| | | | |

Granada pasa otra noche en vilo por una veintena de réplicas sentidas tras el terremoto de Alhendín

Granada volvió a despertarse sobresaltada en la madrugada del domingo 16 de agosto de 2026, cuando una veintena de réplicas sacudió de nuevo la Vega horas después del seísmo principal registrado en Alhendín durante la noche anterior.

Los nuevos temblores quedaron concentrados en el área metropolitana y dibujaron un mapa inquietante sobre municipios como Ogíjares, Armilla, Gójar, La Zubia, Churriana de la Vega y la propia Alhendín, todos enlazados por un subsuelo todavía inestable.

Las magnitudes oscilaron entre 1,5 y 3,1, pero la poca profundidad de varios movimientos hizo que el miedo volviera a instalarse en casas y calles, porque en Granada un temblor moderado cerca de la superficie puede sentirse como un golpe seco en plena noche.

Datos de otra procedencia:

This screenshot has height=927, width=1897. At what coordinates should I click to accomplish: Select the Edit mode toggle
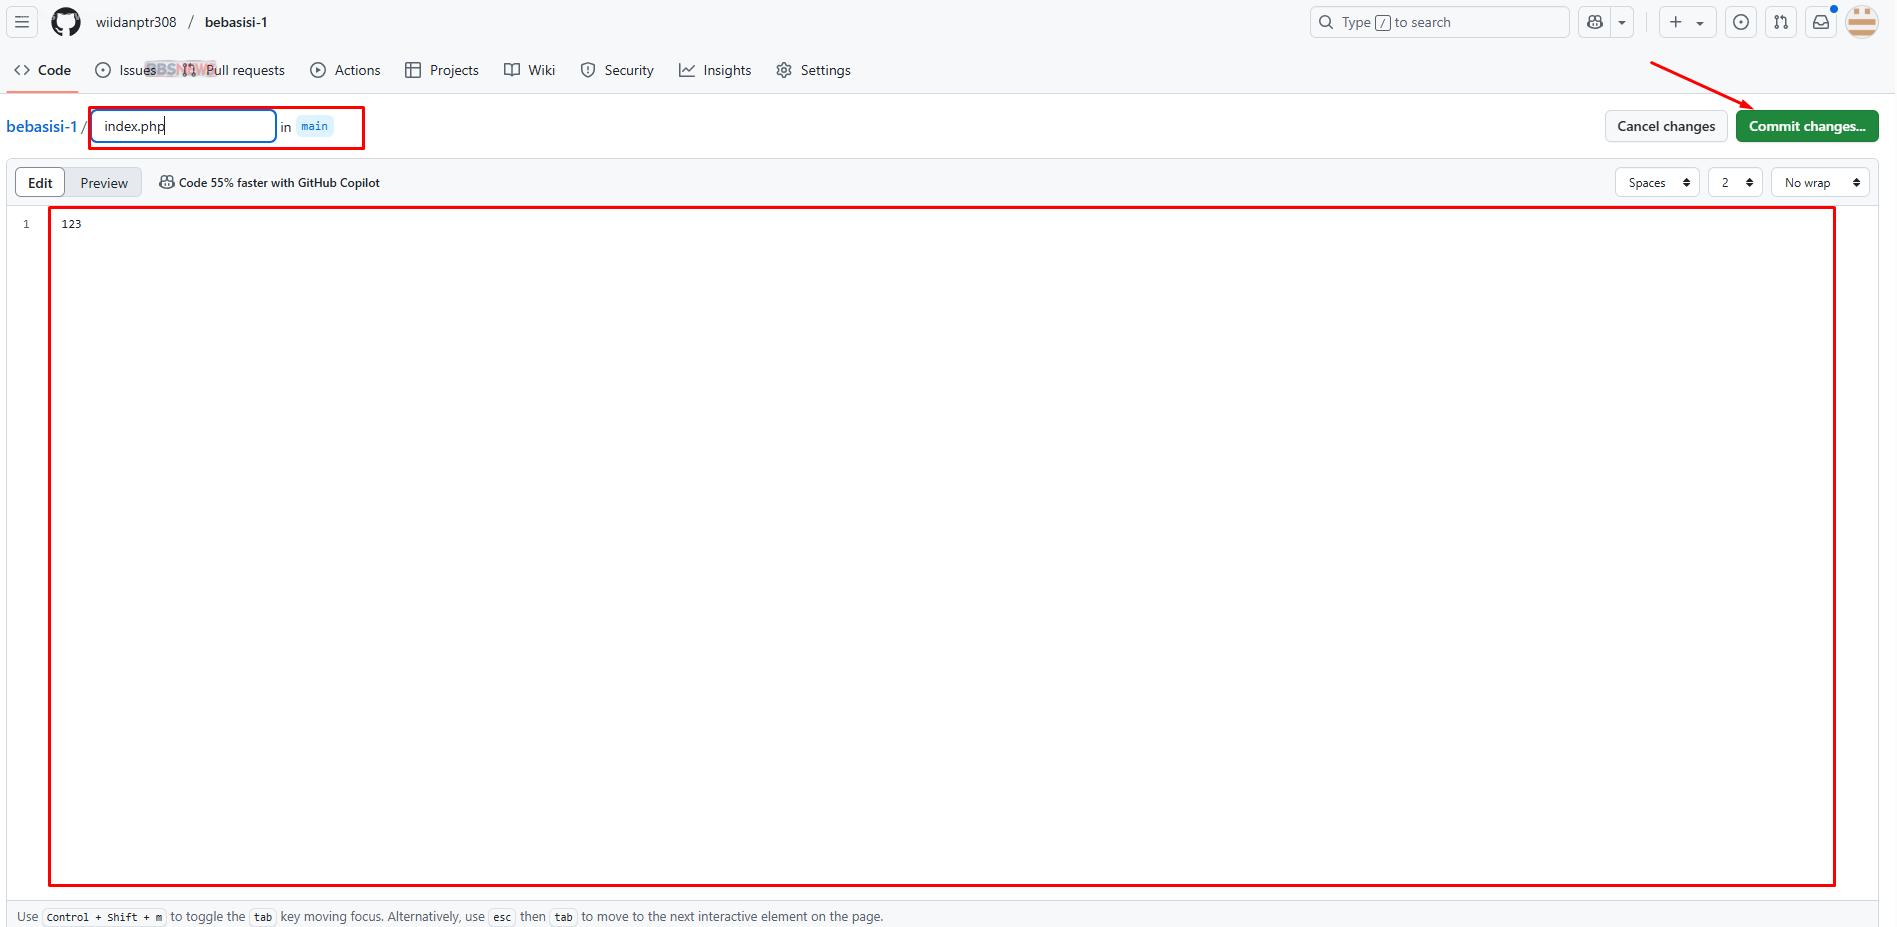click(40, 183)
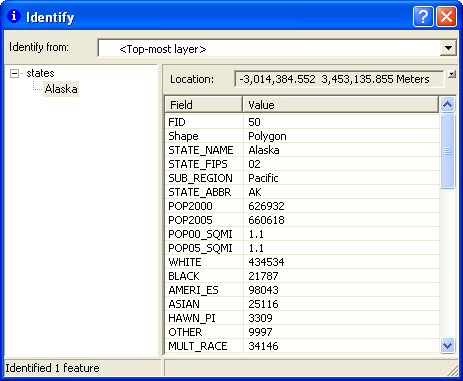The width and height of the screenshot is (463, 381).
Task: Open the Identify from dropdown arrow
Action: click(448, 48)
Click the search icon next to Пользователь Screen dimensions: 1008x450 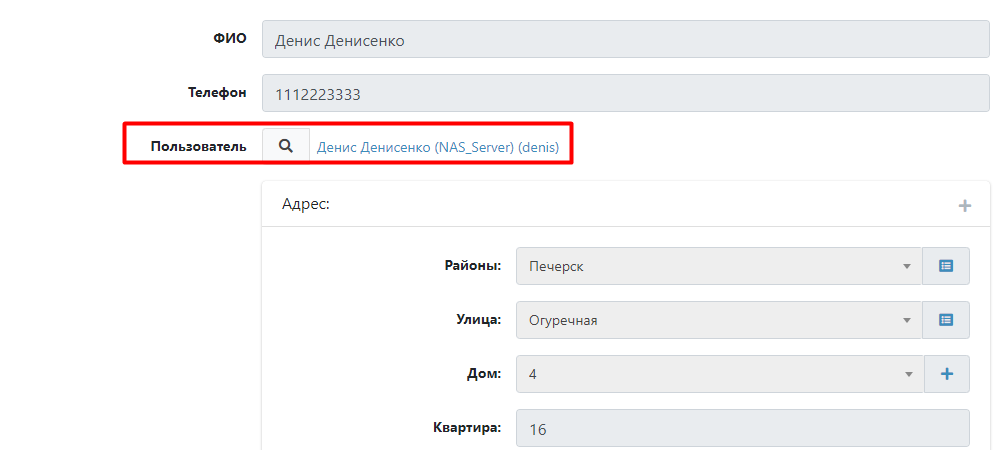(286, 146)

El episodio más intenso de esta nueva cadena se produjo a las 4:40 horas en Armilla, con una magnitud de 3,1 y un foco situado a unos siete kilómetros de profundidad, suficiente para que muchos vecinos notaran otra vez el crujido del suelo y el balanceo en las viviendas.

Horas después, a las 6:27, otro seísmo de magnitud 2,8 con epicentro en Ogíjares volvió a extender la sacudida por varios municipios del cinturón granadino, entre ellos Alfacar, Maracena, Vegas del Genil, Cúllar Vega, Las Gabias, Cenes y Huétor Vega.

En total, diez de esas réplicas llegaron a ser sentidas por la población, un dato que explica por qué la madrugada no transcurrió como una simple sucesión técnica de registros sísmicos, sino como una continuación emocional del sobresalto sufrido tras el terremoto previo.

El servicio de emergencias 112 recibió avisos desde Armilla y otras localidades cercanas como La Zubia, Ogíjares y Las Gabias, aunque en esta nueva secuencia no constaban daños personales, un alivio parcial dentro de un escenario dominado todavía por la incertidumbre.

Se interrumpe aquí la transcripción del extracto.